Il m'a tenu la jambe au téléphone pendant 45 minutes." C'est surtout, écrit-elle, sa propension à la mégalomanie qui l'exaspère. Si, quand elle détecte chez lui un esprit mélancolique, elle consent à le faire parler, à d'autres moments, elle avoue "
en avoir assez d'entendre cette voix française qui discourt sans arrêt". Elle revient à plusieurs reprises sur l'homophobie, le racisme ou la misogynie du poète qui refuse, par exemple, de répondre à Marcel Proust lorsque celui-ci, souhaitant connaître sa réaction après avoir fait son éloge dans
Sodome et Gomorrhe, lui écrit quatorze lettres. Il déclare également que "
les Noirs sont malsains", et fustige les femmes qui s'impliquent en politique, les jugeant trop exaltées et trop naïves.

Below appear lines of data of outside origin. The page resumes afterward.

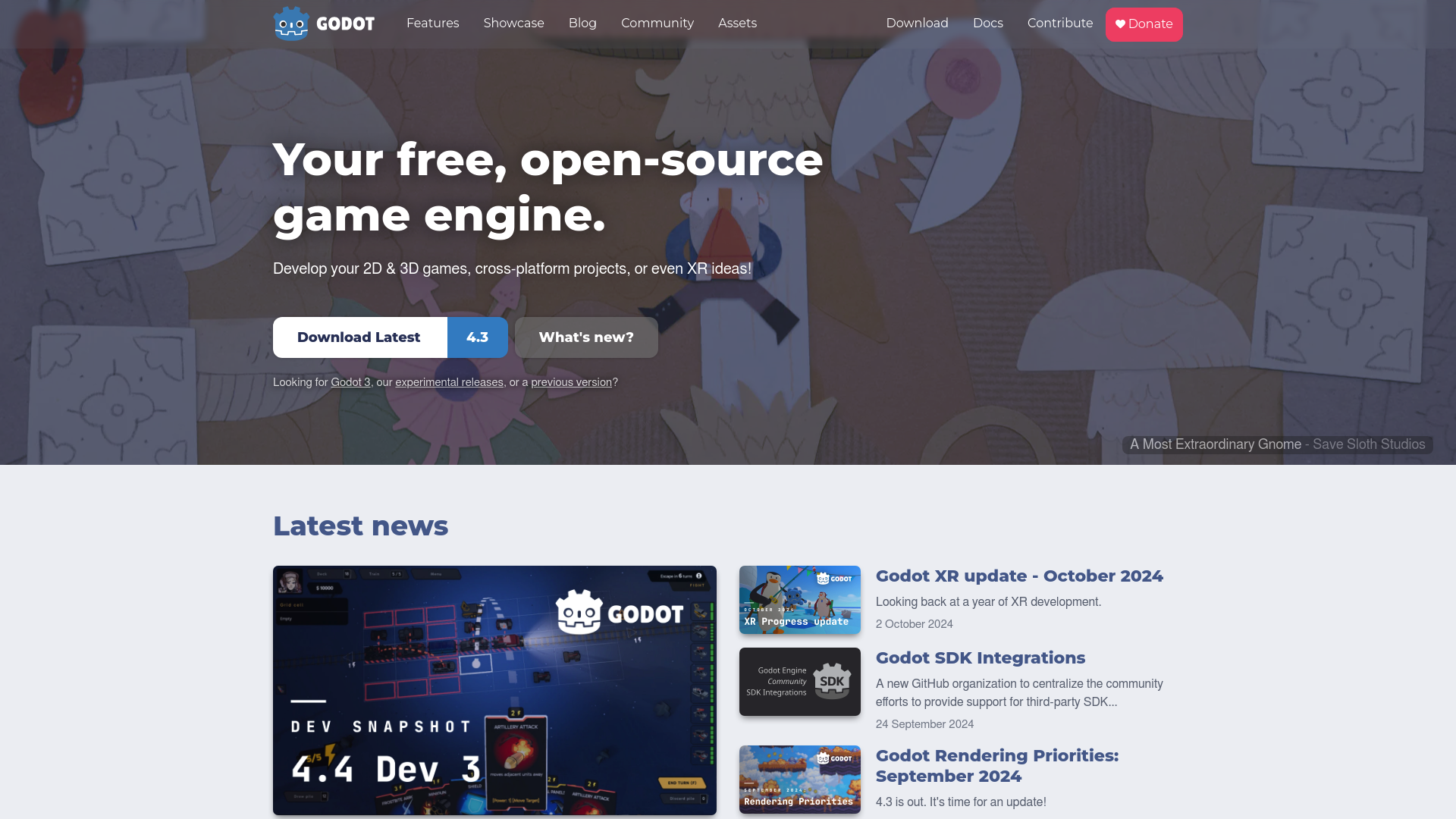Select the Blog navigation tab
Viewport: 1456px width, 819px height.
pos(582,23)
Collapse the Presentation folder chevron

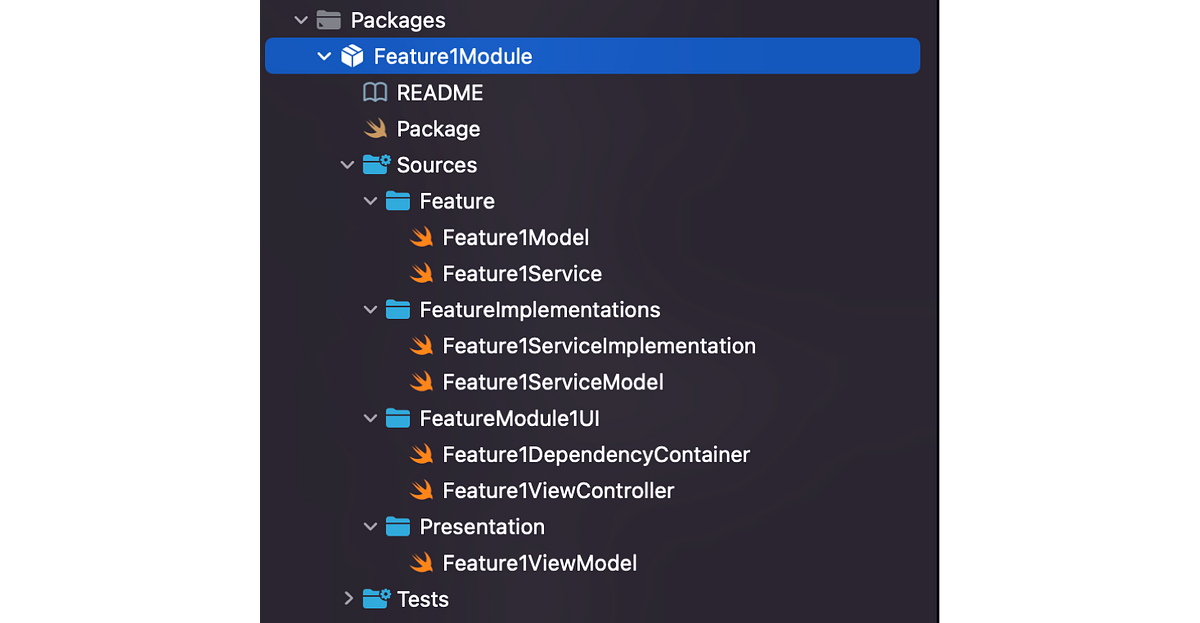[x=370, y=526]
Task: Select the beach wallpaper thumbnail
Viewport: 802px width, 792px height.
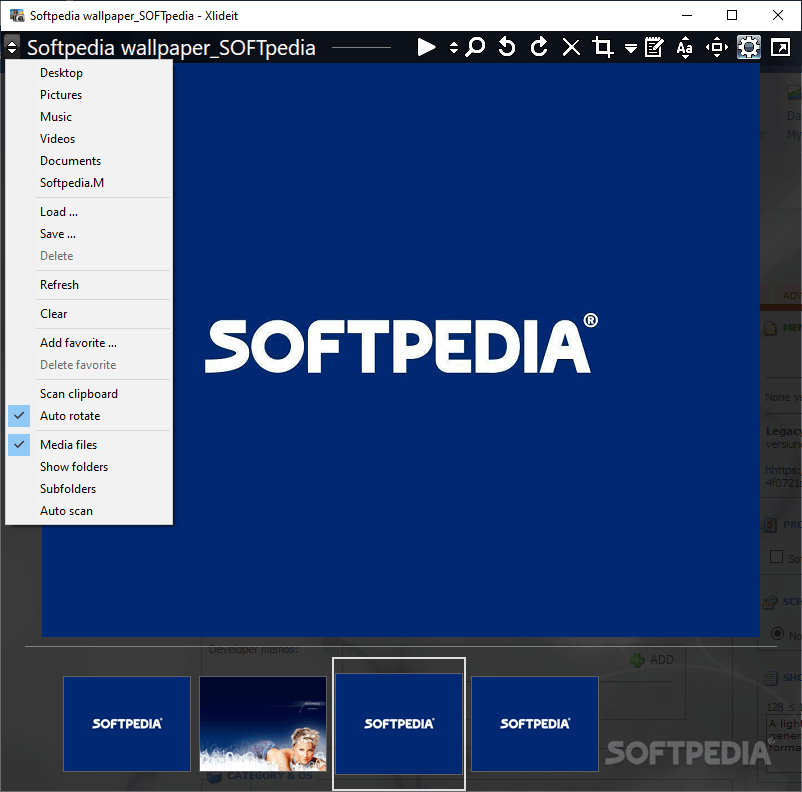Action: point(262,723)
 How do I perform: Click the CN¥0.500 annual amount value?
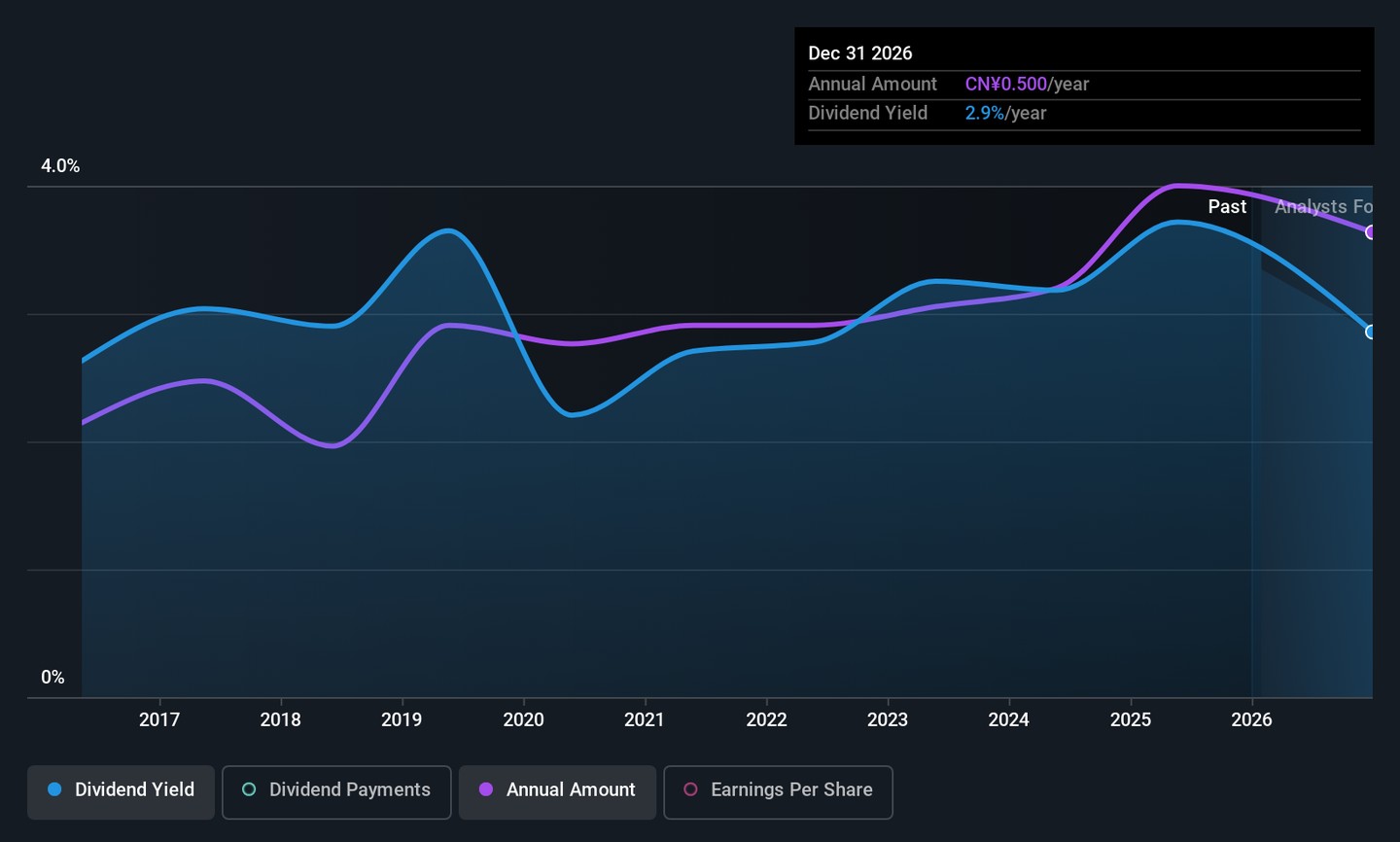click(x=1006, y=85)
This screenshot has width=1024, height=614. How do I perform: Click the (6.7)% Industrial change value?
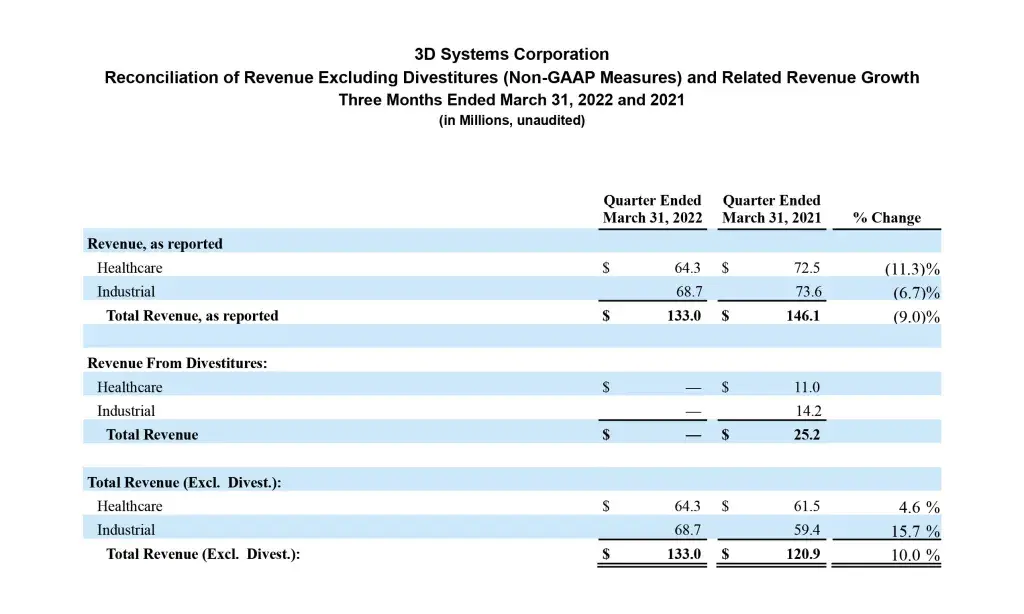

Et pourtant, l'amitié reste infaillible entre Saint-John Perse et Biddle, dont les engagements se situent à l'exact opposé : militante pour les droits des femmes et l'égalité des droits civiques, elle est l'auteure d'une pièce de théâtre (
Sojourney Truth) dans laquelle l'héroïne noire combat l'esclavage et le sexisme.
"Je crois à peu près la moitié de ce qu'il me dit"
Poète exilé et énigmatique, Saint-John Perse est nimbé d'un mystère que les journaux de Katherine Biddle tentent de percer. La diariste révèle l'envers du décor, la stratégie de toute une vie. Au fil des mois, des années, des décennies, c'est un mythe persien qui se construit avec acharnement et minutie. Le Saint-John Perse officiel refuse les honneurs et les invitations, se plaint d'être publié malgré lui et affirme ne pas vouloir le Prix Nobel. Seule sa poésie paraît lui être nécessaire ; qu'importe la médiatisation, la reconnaissance. Et pourtant, c'est un homme obsédé par sa carrière littéraire que décrit Katherine Biddle, soucieux du moindre article écrit sur lui, tourmenté par sa réputation. Souhaitant donner de lui l'image d'un poète captivé par son seul art, il clame à qui veut l'entendre sa volonté de ne plus être édité, envoyant pourtant discrètement ses manuscrits tantôt à des amis éditeurs tantôt à des revues d'Amérique du Sud, détour géographique indispensable pour qui veut publier sans en donner l'impression. Insensible aux récompenses de ses pairs, il développe cinq bonnes raisons pour refuser le prix de l'Académie nationale des Arts et des Lettres - avant, finalement, de l'accepter. Construisant méticuleusement son mythe, Saint-John Perse suit de très près l'élaboration des articles critiques le concernant composés par Katherine Biddle, relisant les brouillons, corrigeant certaines parties, allant même jusqu'à en dicter d'autres. Il porte aussi un soin particulier à la revue qui les publie, convaincant sa mécène de préférer la
Yale Review plutôt que la
New World Writing, que le poète juge trop vulgaire pour lui.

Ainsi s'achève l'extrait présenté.